Publicado 13/03/2026 16:46

Sánchez promete "todos os recursos do Estado" para amenizar os efeitos da guerra no Irã

O presidente do Governo, Pedro Sánchez (à direita), e o candidato do PSOE à Presidência da Junta de Castela e Leão, Carlos Martínez (ao centro), durante o encerramento da campanha do PSOE, em 13 de março de 2026, em Valladolid, Castela e Leão (Espanha).
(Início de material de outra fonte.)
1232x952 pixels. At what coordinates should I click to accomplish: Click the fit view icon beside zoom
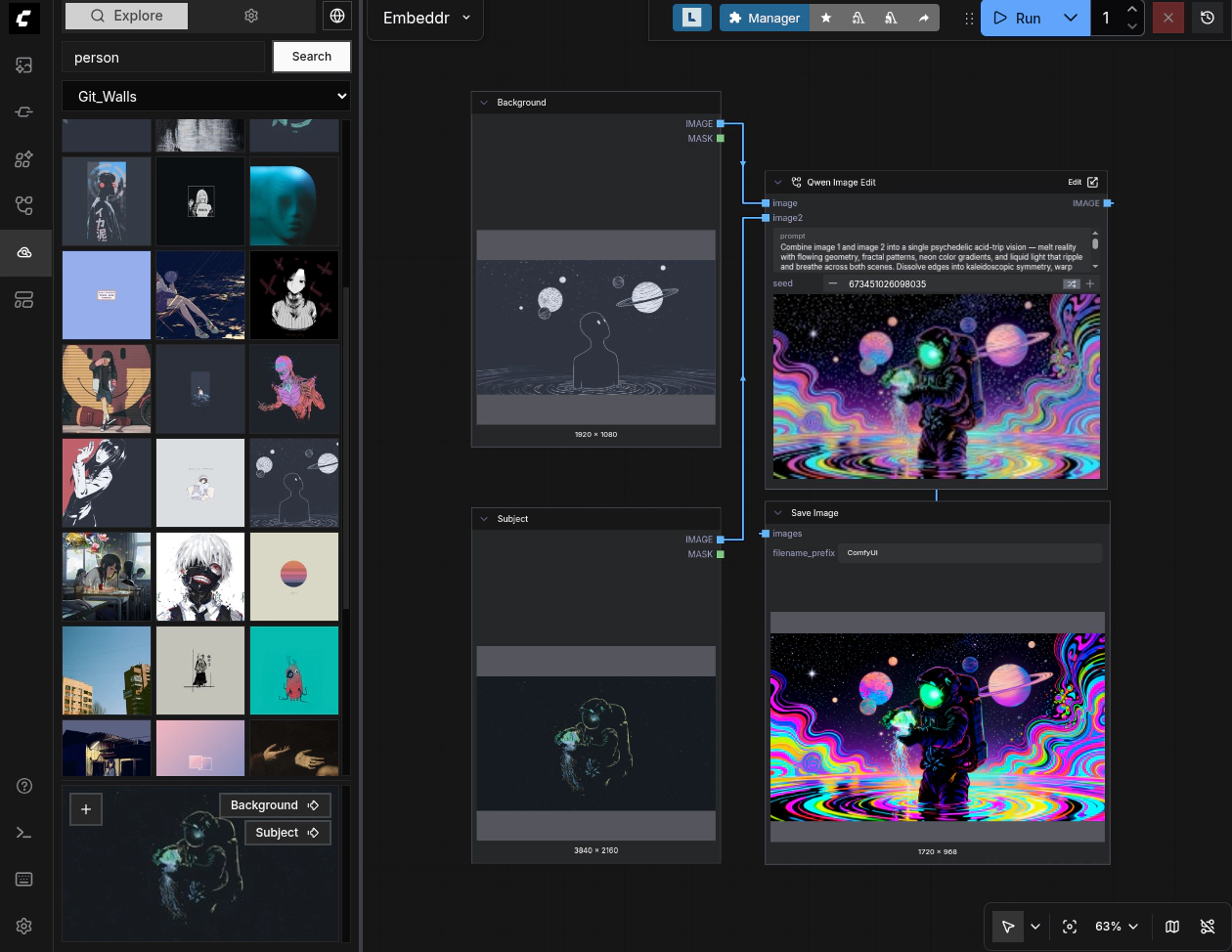click(x=1070, y=927)

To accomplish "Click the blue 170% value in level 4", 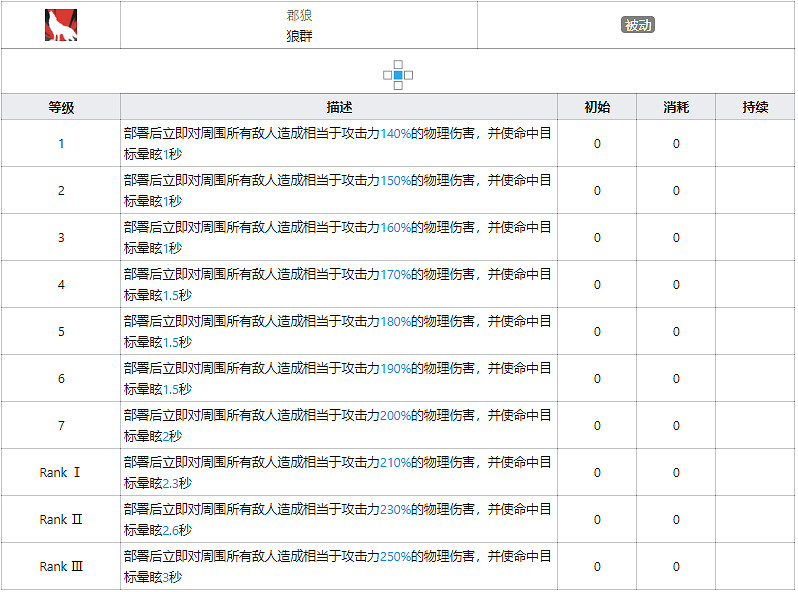I will tap(395, 274).
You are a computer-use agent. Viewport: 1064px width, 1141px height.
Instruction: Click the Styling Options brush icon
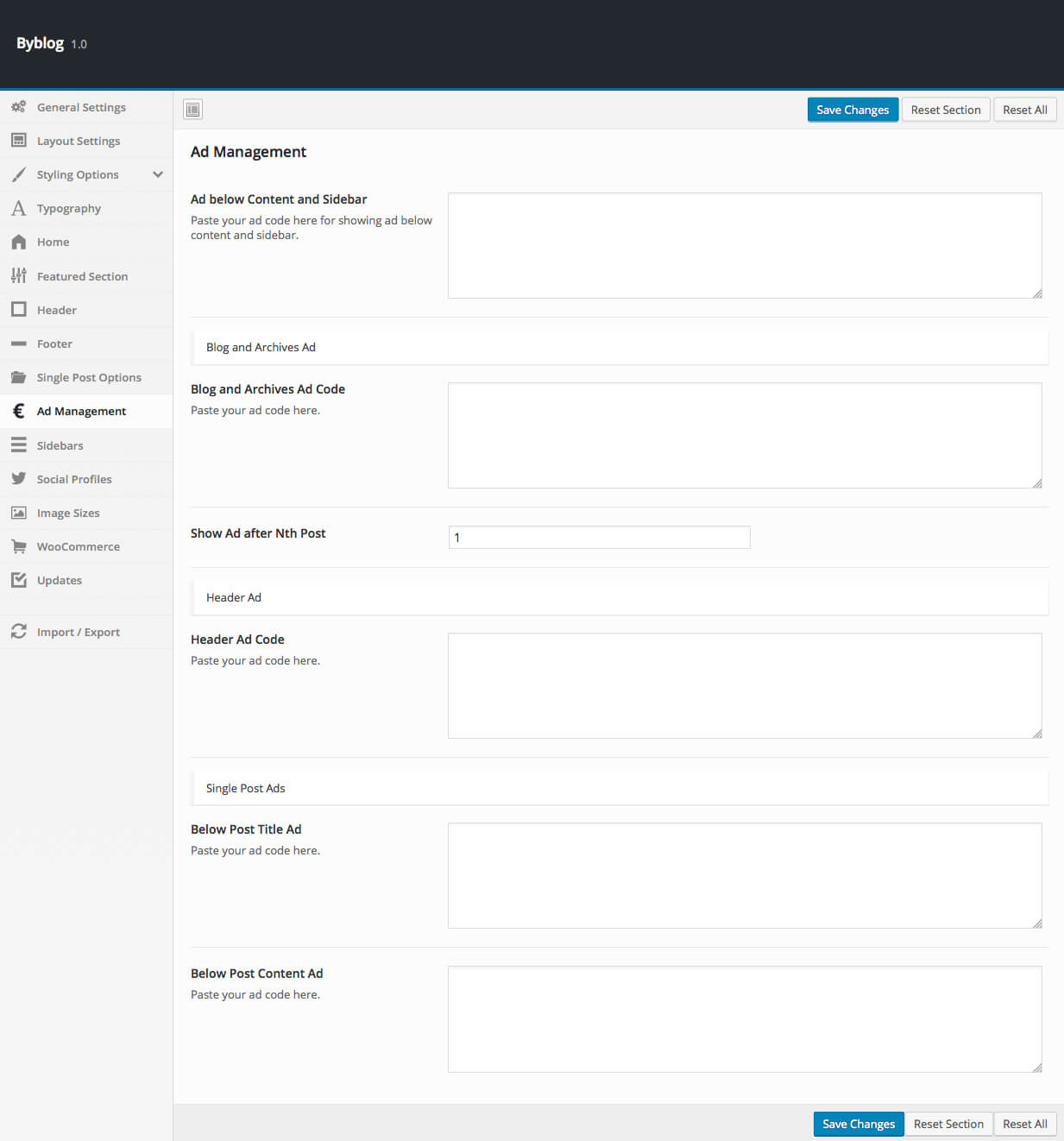point(18,174)
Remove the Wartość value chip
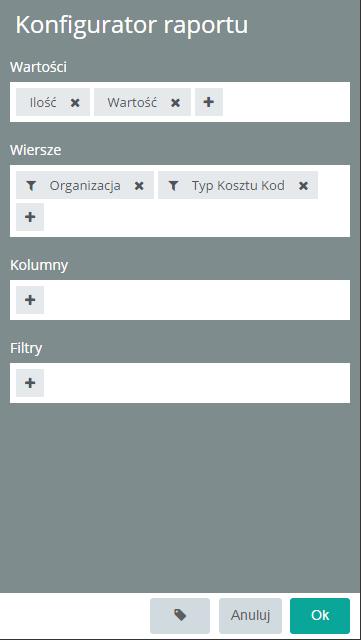 coord(175,102)
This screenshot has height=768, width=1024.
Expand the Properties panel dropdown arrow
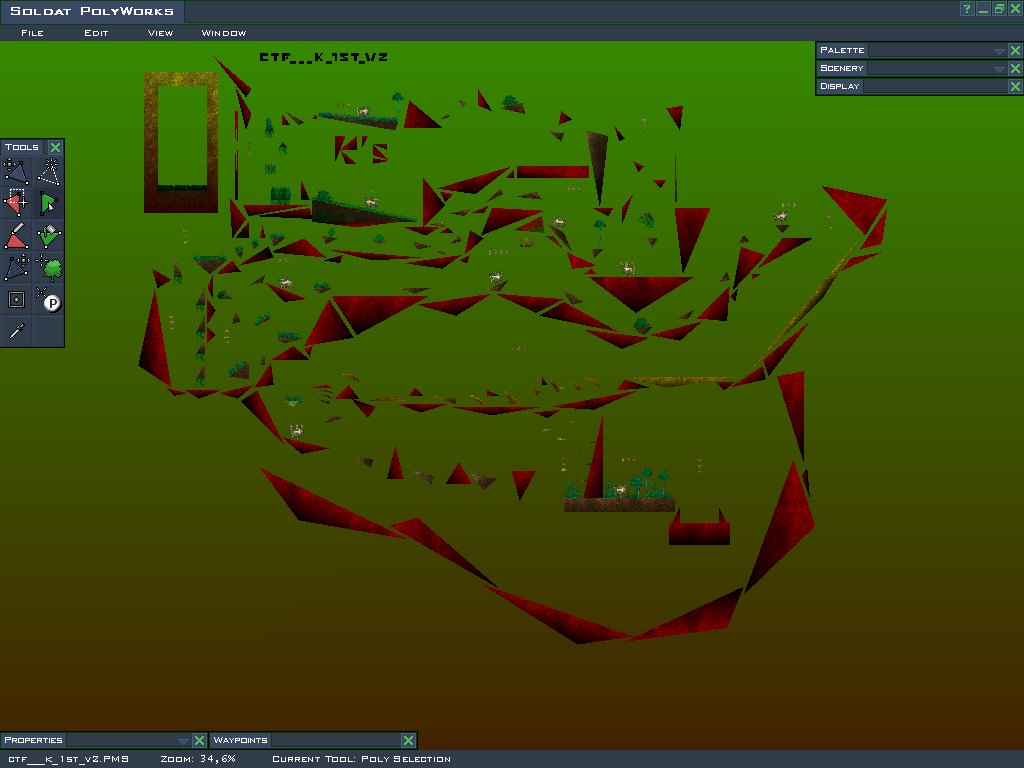point(183,740)
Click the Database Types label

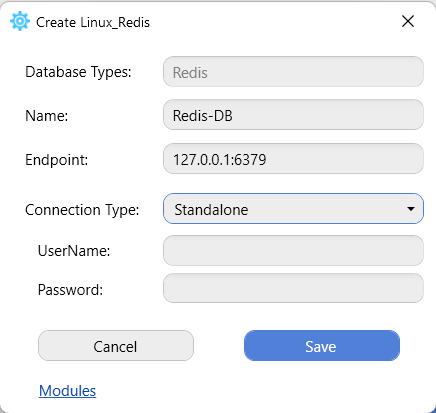tap(78, 72)
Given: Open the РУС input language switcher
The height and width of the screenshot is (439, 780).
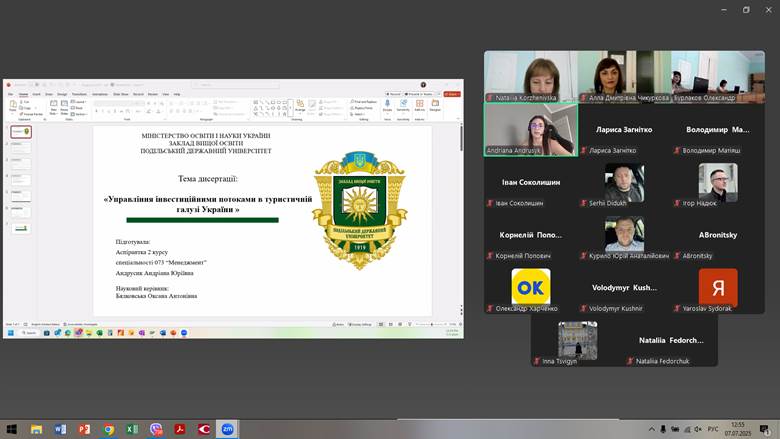Looking at the screenshot, I should (x=713, y=429).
O
Photogenic/Claudia Alba - Europa Press

Acusa o PP e o Vox de apoiar quem “incendeia o mundo” e apela para que toda a votação da esquerda se concentre no PSOE VALLADOLID 13 mar. (EUROPA PRESS) -

O presidente do Governo e secretário-geral do PSOE, Pedro Sánchez, garantiu que mobilizará “todos os recursos do Estado” para proteger os cidadãos dos efeitos da guerra no Irã, um conflito “que o Governo não apoia”, e repreendeu o PP e o Vox por apoiarem quem iniciou os bombardeios, mas reclamarem das consequências.

“Digo à direita e à extrema direita que não podem apoiar quem incendeia o mundo e depois reclamar da fumaça que esse incêndio provoca”, afirmou no comício de encerramento da campanha eleitoral em Castela e Leão neste domingo, 15 de março, ao lado do candidato socialista Carlos Martínez.

Embora o Executivo ainda não tenha especificado quais medidas aplicará para amenizar, por exemplo, o aumento dos combustíveis e da energia, nem quando o fará, Sánchez deixou claro que colocará os recursos do Estado “a serviço do povo”, assim como fez, segundo ele, em crises passadas, como a pandemia ou a crise inflacionária provocada pela guerra na Ucrânia.

O líder dos socialistas pediu, além disso, que se “concentre o voto” de toda a esquerda no candidato do PSOE — “não importa se votaram em outras opções progressistas”, destacou — porque é ele quem pode derrotar a direita. “Portanto, chega de tédio, que é o de Mañueco, e chega de ódio, que é o de Abascal; o que precisamos é de mudança, e a mudança é Carlos Martínez e as siglas do Partido Socialista”, declarou diante de um auditório lotado na Cúpula do Milênio de Valladolid — cerca de 2.000 pessoas no interior e outras 2.000 que tiveram que ficar do lado de fora e acompanharam o comício por meio de telões, segundo dados fornecidos pela sede do partido.